-- Supplied entries --
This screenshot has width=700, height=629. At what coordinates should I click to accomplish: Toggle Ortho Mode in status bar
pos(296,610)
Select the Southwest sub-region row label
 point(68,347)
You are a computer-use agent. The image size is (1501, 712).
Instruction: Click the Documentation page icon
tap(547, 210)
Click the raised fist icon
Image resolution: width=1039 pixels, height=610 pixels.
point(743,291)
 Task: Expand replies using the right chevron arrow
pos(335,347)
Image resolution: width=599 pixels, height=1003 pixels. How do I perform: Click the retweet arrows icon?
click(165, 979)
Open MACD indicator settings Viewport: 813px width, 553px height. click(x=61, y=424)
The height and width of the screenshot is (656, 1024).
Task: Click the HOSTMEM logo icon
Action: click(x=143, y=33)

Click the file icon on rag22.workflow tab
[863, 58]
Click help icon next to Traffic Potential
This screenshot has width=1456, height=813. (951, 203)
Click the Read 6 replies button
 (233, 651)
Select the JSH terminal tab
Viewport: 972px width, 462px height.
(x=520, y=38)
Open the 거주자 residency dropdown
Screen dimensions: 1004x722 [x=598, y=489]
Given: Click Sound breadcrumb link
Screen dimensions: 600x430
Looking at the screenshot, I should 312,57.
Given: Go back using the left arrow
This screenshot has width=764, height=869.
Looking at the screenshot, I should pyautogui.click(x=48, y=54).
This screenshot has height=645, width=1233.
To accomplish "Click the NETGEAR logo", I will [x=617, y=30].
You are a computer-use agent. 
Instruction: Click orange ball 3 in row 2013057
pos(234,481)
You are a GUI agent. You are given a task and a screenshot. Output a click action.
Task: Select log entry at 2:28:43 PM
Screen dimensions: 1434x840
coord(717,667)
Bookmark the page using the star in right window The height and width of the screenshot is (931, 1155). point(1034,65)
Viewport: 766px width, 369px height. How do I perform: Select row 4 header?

-- Activity --
Count every line in the listing where the string "computer" occurs. Give the total alone.

-- Written solution --
2